Poet Jeremy Long channels the spirit of Long Island sound and the depths of the human soul in the poetry collection, Fair Now Later Rain. As the title suggests, Fair Now Later Rain is a weather report for the soul. It’s calm now, but there are always dark clouds on the horizon. But Long also suggests that once the storm passes, there is sunshine and healing, the hope of reuniting.
Some of the poems in this book sound like standup comedian Steven Wright's dry observations. "Oak," for example is a simple one liner, loaded with context about choice, destiny, and forces beyond our control.
"An acorn that falls is halfway to completing its task."
Long doesn't shy away from rhyme — or ending a poem with a strong couplet. Pieces like "Fallen Leaf" sound like a gangster rapper more obsessed with existential angst than material possessions or sexual conquests. "Five More Miles" could pass for Woody Guthrie lyrics, a weathered cowboy pining for a lost love. Religious themes and images of autumn permeate this collection. Long dives deep in longer pieces like "Shoestring Blues," "Gold," and "Crumble, I'm a Mountain," where he explores themes of death, decay, and rebirth. Loss is a recurrent theme; the spark of life stolen by death. Sorrow, grief and heartache march through the pages of Fair Now Later Rain dutiful soldiers. "This is the Tenth" — about the death of a longtime love — sums up many of the collection's themes of sorrow and memory, the embers that remain when love is extinguished. Every loss contains a seed of hope, Long suggests in "Common Lilies."
"Hope is a flower born
of what once was there."
There's a sense of restlessness in Fair Now Later Rain, a disquieted soul haunting the earth in search of meaning. Long suggests that perhaps love is what infuses the mundane moments of life with meaning. He's not wrong.
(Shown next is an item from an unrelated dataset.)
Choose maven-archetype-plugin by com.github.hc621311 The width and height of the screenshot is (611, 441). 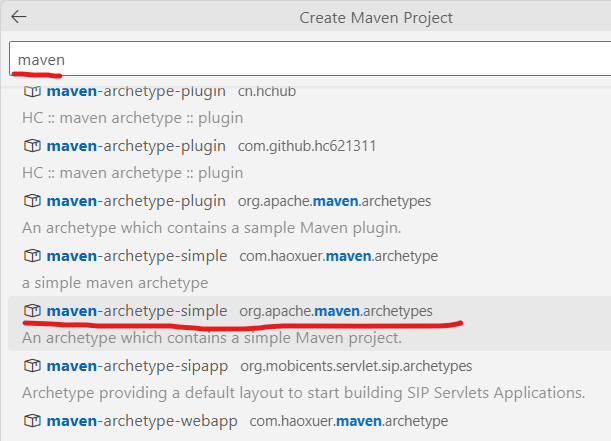click(136, 146)
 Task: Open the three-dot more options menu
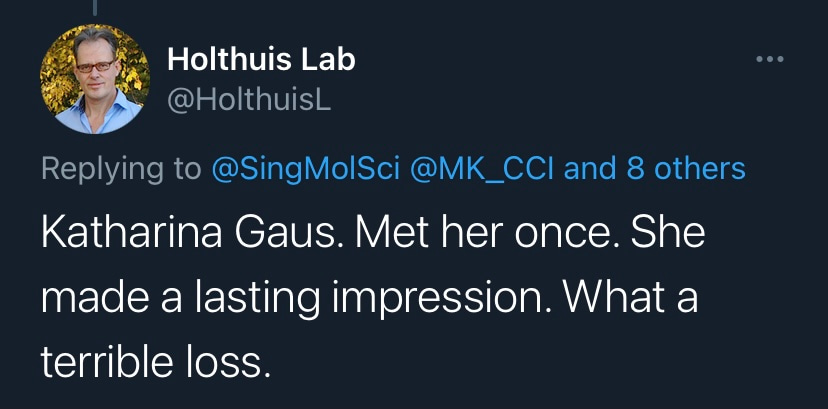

IR Verdict: Jeremy Long’s elegant verse captures the many phases of grief and the hope of renewal in Fair Now Later Rain, a moving collection of poems about life after death.
-IndieReader
Fair Now Later Rain gathers poems of sorrow, hope, and opportunity, reflecting struggles with life and perspective to offer succinct free verse insights that are especially powerful metaphors for life and emotional reaction: "I could redraw the roof of my world, throw stars in the sand, but perhaps first I should start with the stones."
Jeremy Long writes with an evocative hand as he explores experiences and the emotions connected to them. One example of the vivid imagery that results from this probe is the long evolutionary poem "Crumble, I'm a Mountain": "Love was a mountain, love was the mountain of you and I. Love could have crumbled and kept together, fell and never withered, never withered its flowers and sighed."
The pathos, yearning, and connections between the natural world and emotional response are pivot points of knowledge and understanding that carry readers on a journey through lilting, lyrical life: "Spanish music calling to my window, like a long day ahead it’s not the lullaby I’ve come to know: heat pipe secrets and the wind merryling round, to and fro. Oh, Maria, please go."
Jeremy Long cultivates a unique voice that is expressive as he embraces change and its unsettling roots. As his poems move between periods of rain, showers, and the nearly-spent experience of love, readers will be thoroughly immersed in their reflections.
Readers who like vivid imagery, emotional connection, and ideas that keep them thinking will relish the observations and descriptions that make Fair Now Later Rain such a lively and unique collection: "Fog is the laziness of the rain content with running at a stroll."